Thursday, January 19, 2012

HRP gets Muslim boost

Members of Cambodia’s Cham Muslim community celebrate Ramadan in 2010 at a mosque in Phnom Penh’s Russey Keo district.


A coalition of Cambodian Muslim groups joined forces yesterday to pledge their allegiance to the minority opposition Human Rights Party, one of the groups’ leaders said.

Sith Ybrahim, president of the Khmer Islam Movement and former Funcinpec parliamentarian, said he had led representatives from 12 Muslim groups to join as party members of the Human Rights Party.

“I listened to every principle of every party, and the others have always spoken about democracy, but it is democracy for the individual not the public,” Sith Ybrahim said, adding that the HRP offered a unique and appealing political platform.

“HRP has a term limitation for the party president, and the three leaders – party president, president of the central committee and president of the discipline committee – all work in concert and agreement,” Sith Ybrahim said. 

“It is different from other parties.
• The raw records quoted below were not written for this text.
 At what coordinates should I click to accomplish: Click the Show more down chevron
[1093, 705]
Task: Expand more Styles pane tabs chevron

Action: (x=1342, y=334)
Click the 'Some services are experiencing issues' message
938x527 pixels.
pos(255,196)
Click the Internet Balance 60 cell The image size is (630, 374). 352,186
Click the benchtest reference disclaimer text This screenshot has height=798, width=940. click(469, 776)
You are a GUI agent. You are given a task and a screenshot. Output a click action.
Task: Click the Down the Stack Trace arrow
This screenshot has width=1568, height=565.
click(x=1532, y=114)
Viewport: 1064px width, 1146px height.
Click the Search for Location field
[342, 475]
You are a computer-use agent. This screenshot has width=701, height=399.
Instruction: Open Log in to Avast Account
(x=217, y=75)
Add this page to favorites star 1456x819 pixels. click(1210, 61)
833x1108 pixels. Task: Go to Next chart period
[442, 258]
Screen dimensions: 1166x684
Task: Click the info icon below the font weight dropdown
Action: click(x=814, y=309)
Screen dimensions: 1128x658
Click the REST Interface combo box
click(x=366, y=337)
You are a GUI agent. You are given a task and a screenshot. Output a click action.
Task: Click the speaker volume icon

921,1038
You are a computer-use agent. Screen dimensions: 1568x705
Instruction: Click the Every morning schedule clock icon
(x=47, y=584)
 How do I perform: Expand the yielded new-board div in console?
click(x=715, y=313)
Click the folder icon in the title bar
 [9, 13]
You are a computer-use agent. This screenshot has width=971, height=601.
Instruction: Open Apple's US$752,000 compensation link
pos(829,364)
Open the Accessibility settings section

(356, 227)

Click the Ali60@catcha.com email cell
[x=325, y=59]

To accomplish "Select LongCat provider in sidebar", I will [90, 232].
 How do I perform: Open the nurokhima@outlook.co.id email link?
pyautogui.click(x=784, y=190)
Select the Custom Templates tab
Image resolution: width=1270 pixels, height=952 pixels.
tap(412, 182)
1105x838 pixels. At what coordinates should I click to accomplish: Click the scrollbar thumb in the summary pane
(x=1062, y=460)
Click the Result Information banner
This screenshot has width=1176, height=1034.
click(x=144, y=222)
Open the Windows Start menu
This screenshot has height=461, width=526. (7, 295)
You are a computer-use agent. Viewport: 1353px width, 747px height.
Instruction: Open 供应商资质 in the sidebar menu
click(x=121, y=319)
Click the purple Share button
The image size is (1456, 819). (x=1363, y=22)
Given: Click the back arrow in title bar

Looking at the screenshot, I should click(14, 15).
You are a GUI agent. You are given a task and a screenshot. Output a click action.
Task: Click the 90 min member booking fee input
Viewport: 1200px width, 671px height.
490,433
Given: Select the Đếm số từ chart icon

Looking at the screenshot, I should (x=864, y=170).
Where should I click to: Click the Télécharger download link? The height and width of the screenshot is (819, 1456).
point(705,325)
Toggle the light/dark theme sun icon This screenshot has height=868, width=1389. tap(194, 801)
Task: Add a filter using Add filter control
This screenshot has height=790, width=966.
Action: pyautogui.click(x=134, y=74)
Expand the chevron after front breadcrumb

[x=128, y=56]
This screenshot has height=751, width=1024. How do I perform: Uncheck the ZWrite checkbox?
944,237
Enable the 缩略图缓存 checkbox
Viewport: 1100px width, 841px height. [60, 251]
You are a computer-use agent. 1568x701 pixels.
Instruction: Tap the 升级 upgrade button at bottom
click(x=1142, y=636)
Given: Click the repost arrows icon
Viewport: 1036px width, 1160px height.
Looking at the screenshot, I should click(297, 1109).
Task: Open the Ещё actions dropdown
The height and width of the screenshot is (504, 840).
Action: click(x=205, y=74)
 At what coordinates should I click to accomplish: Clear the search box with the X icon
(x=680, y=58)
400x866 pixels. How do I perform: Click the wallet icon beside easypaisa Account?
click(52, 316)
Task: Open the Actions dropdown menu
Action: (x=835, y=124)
The three leaders respect each other’s rights.”

Previously, allegiances of those represented by the Islamic groups were split among the ruling Cambodian People’s Party, Funcinpec, the Norodom Ranariddh Party and the Sam Rainsy Party, Sith Ybrahim said.
 

Cheam Yeap, senior lawmaker for the CPP, discredited the claim that all Khmer muslims had pledged allegiance to the HRP.

“I don’t believe that many Khmer Muslim citizens would go with Mr Sith Ybrahim,” Cheam Yeap said, adding that Khmer Muslims supported the CPP, because it was the CPP that liberated them from the Khmer Rouge regime.